Data visualization - exercise sheet

This lesson is partially derived from Data Carpentry teaching materials available under the CC BY 4.0 license:

https://datacarpentry.org/R-ecology-lesson/

Block 1: preparation and scatter plots

1.1 ggplot2 is part of the tidyverse package collection, so we’ll need to load it:

library(tidyverse)

1.2 Then import a version of the surveys data set that we worked with previously (surveys_complete.csv). Assign it to a tibble called surveys_complete, using read_csv(). We can use a version of the data located in the /shared folder.

surveys_complete <- read_csv("/home/rstudio/shared/surveys_complete.csv")

1.3 Using ggplot2 and the surveys_complete data set, create a scatter plot with weight on the y axis and species_id on the x axis, with the plot types shown in different colors. What do you think - is this a good way to show these type of data? If not, how would you go about it instead?

ggplot(data = surveys_complete, 
              mapping = aes(x = species_id, y = weight)) +
       geom_point(aes(color = plot_type))

1.4 Try setting up a plot template using the code you just wrote for creating the scatter plot above.

Just as a memory aid, here is a (non-exhaustive) list of different geoms we can use.

# geom_point() for scatter plots, dot plots, etc.
# geom_bar() for bar plots
# geom_boxplot() for box plots
# geom_line() for trend lines, time series, etc.  
# Assign plot to a variable
template <- ggplot(data = surveys_complete,
                   mapping = aes(x = species_id, y = weight))

# Draw the plot
template + 
    geom_point(aes(color = plot_type))

Block 2: bar plots and custom colour palette

2.1 Recreate the the bar plot we were just examining, showing mean weights of each species. This time, also try adding the following custom palette to the plot (with the data colour by species_id). The palette contains a list of different RGB values that can be used for creating color-blind plots.

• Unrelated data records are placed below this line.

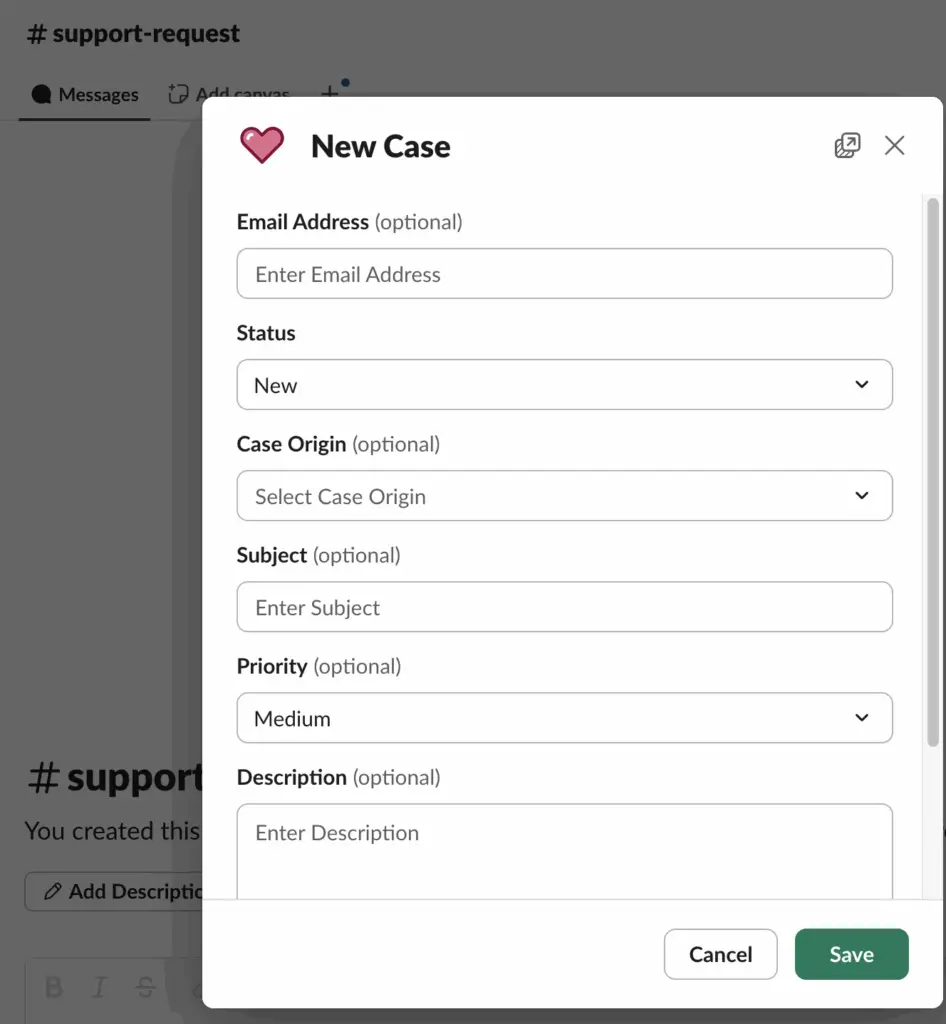The image size is (946, 1024).
Task: Expand the Priority dropdown showing Medium
Action: [x=565, y=718]
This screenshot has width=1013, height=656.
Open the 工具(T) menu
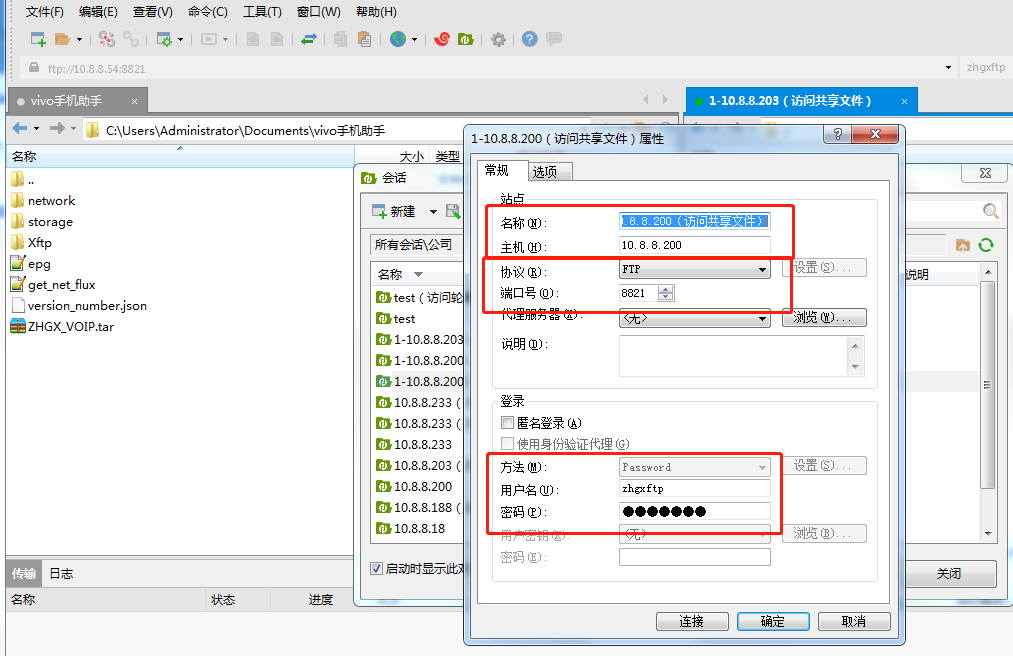(262, 12)
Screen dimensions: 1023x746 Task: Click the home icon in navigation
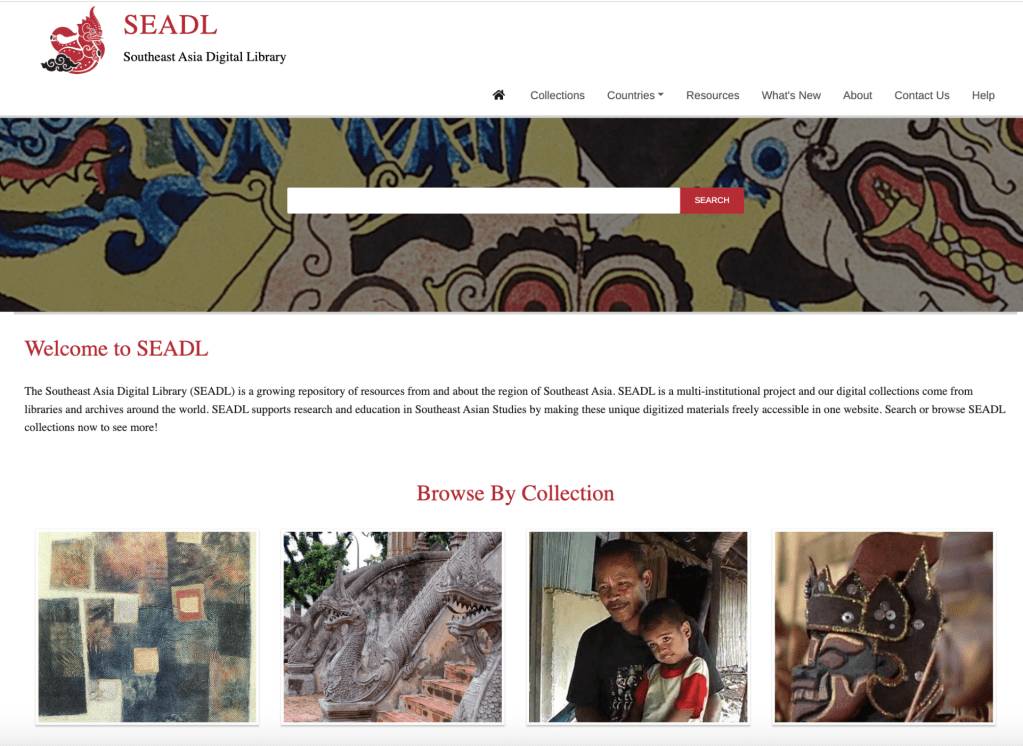pyautogui.click(x=498, y=95)
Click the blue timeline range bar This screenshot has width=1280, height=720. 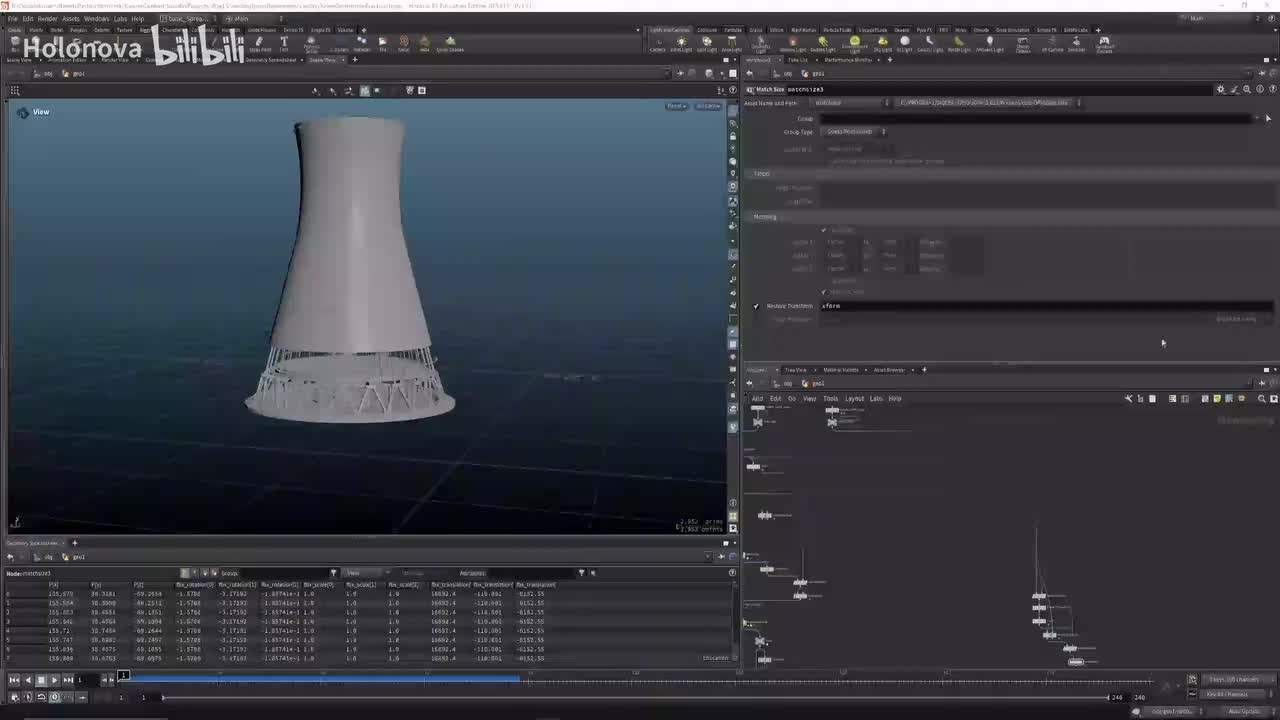320,678
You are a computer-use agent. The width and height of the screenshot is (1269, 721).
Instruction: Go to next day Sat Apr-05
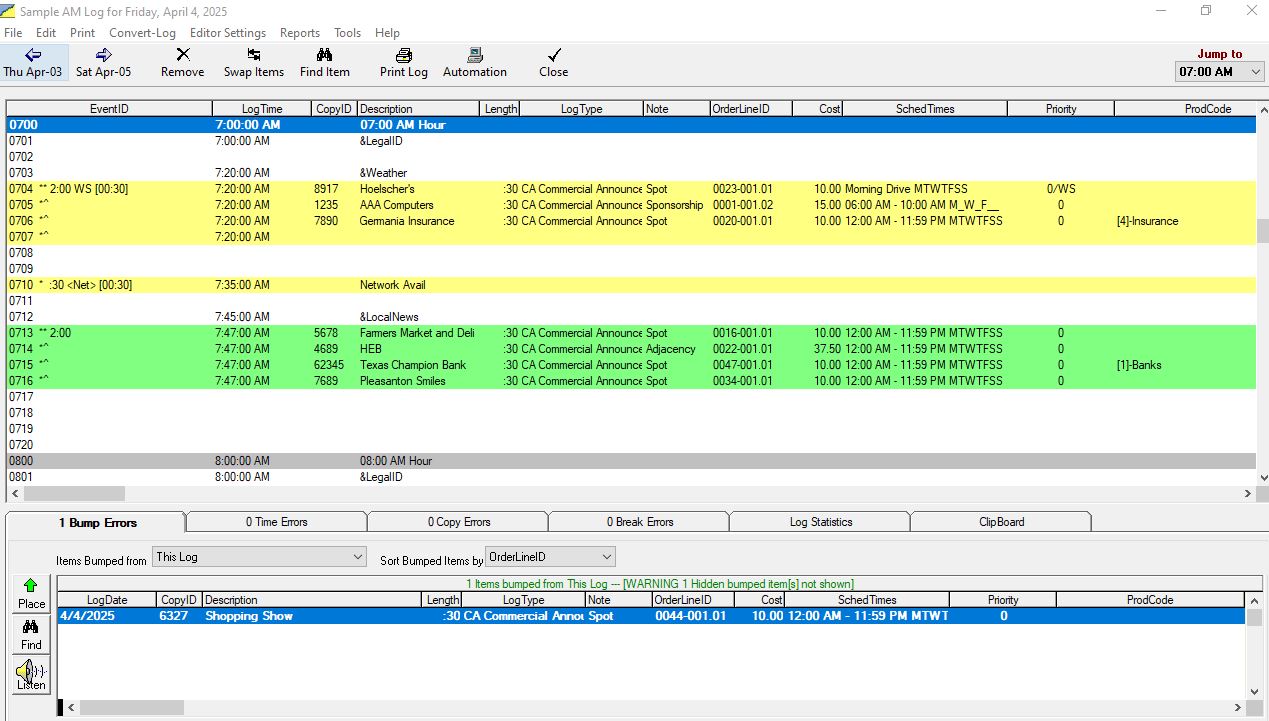(x=103, y=62)
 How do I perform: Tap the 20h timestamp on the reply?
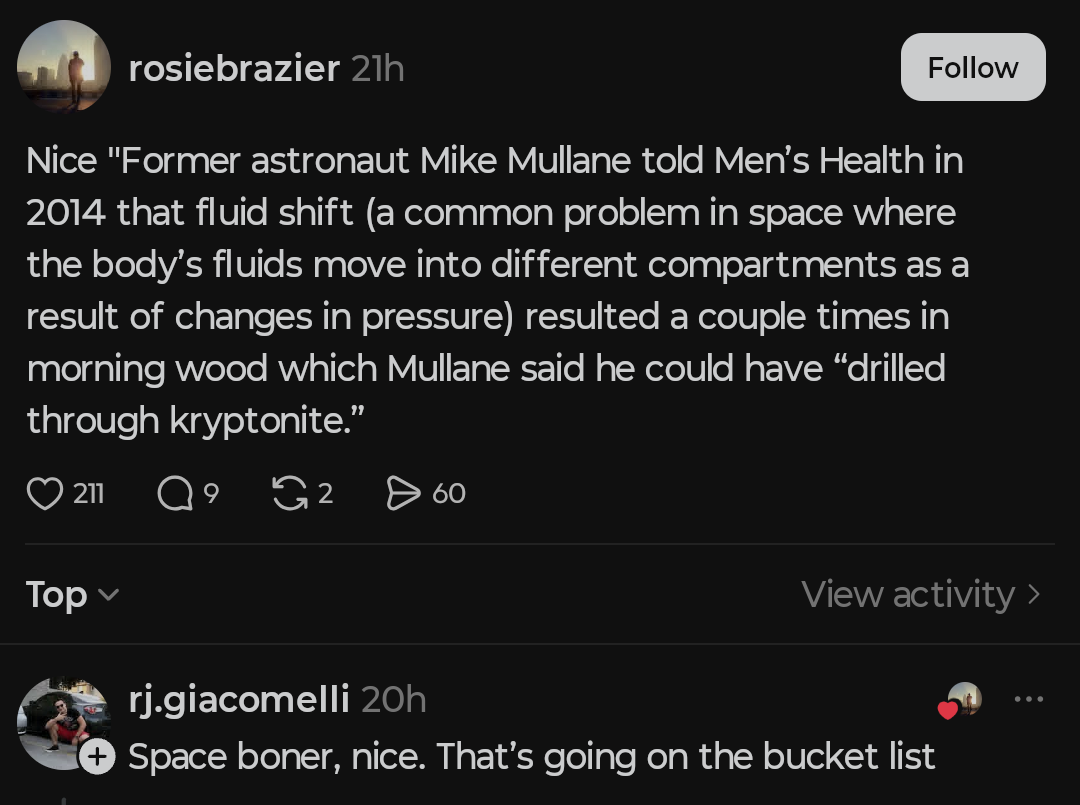pos(393,699)
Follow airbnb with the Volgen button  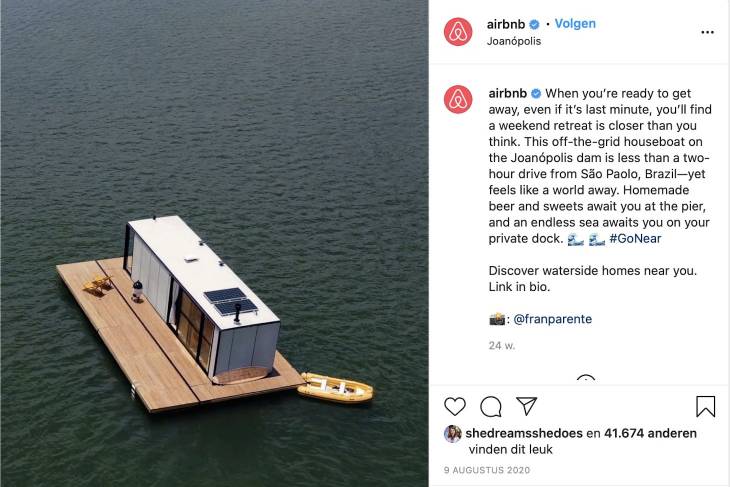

cPalette <- c("#000000","#004949","#009292","#ff6db6","#ffb6db",
              "#490092","#006ddb","#b66dff","#6db6ff","#b6dbff",
              "#920000","#924900","#db6d00","#24ff24","#ffff6d")

To employ this custom palette, one would use one of the following:

scale_fill_manual(values=cPalette) # for fills
scale_colour_manual(values=cPalette)  # for lines and points
meanwt <- surveys_complete |>
           summarize(mean_weight = mean(weight),
           .by = species_id)
           
ggplot(data = meanwt, mapping = aes(x = species_id,
                                    y = mean_weight)) +
geom_col(aes(fill = species_id)) +
scale_fill_manual(values = cPalette)

Block 3: histograms

3.1 Create a histogram that compares the distribution of weight values between males and females in the surveys_complete data set. You should be able to tell apart the two sexes based on how the bars are colored. For this exercise, use a white fill, a binwidth of 4 and an alpha value of 0.5.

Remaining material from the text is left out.